Sunday, June 11, 2006

Seodaemun Prison

In 1908 the Japanese began to build this prison. In 1910 they took control of South Korea. Throughout the rule of Japan (from 1910 until 1945) South Koreans who fought against Japanese colonization were sent here and to other prisons throughout the country where they faced brutal torture and confinement.

Now a museum (right next to Independence Park), we were able to walk through the prison halls, check out the execution building, and see the different ways the prisoners were tortured - complete with blood curdling scream sound effects.

A few things were particularly interesting here. First, there was a relatively fair display of women being tortured, which felt funny to us considering the very subservient nature of women raised in the Confucian way of life. It surprises me a little that Korean women would be involed in fighting for Korea's independence.

Second, the portrayal of the prisoners was quite dramatic. The museum placards used adjectives like "righteous martyrs" far too often. Check out this blurb from the pamphlet:

A living education site for Korean history where visitors can pay a high tribute to the patriotic ancestors who valiantly fought against the Japanese invation for sovereign independence, and renew the determination of the spirit of independence.
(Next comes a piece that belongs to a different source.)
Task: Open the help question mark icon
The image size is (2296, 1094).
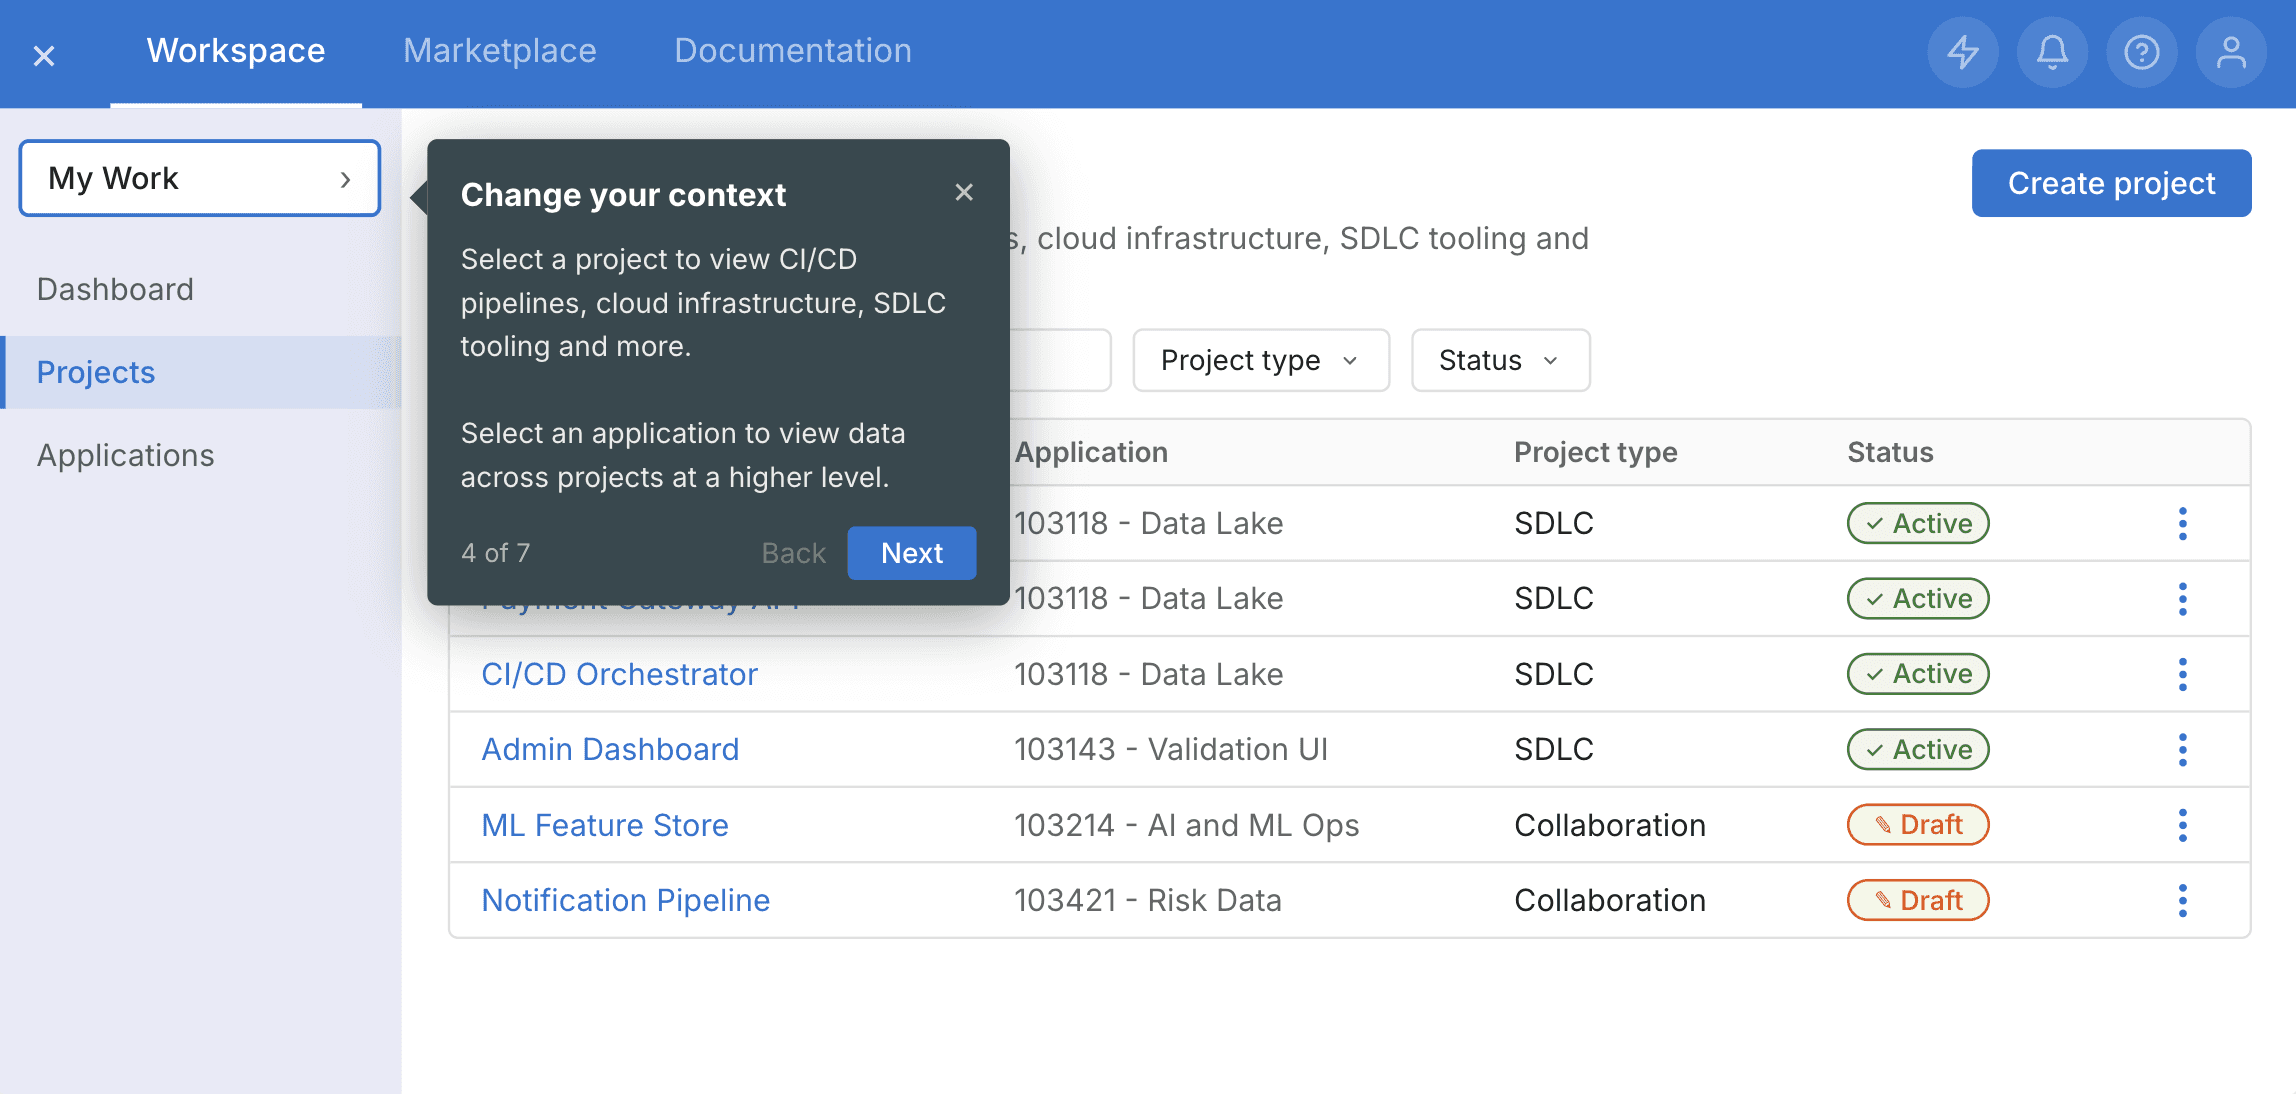Action: pos(2142,52)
Was it a biased portrayal? Who knows, though I did find myself cursing the Japanese. These kinds of things are nasty and difficult to portray.

Third, the buildings were all made of brick. I wondered why I was so aesthetically pleased by the prison and then I realized that it reminds me of home. I remember lamenting that the architecture in Canada is all so new and lacking is historical significance. In Seoul (and the rest of Korea really) save for a few very old temples and gates, everything has been built with a material more modern than brick. I don't even know what it is, but it's ugly and nasty and I liked the brick prison.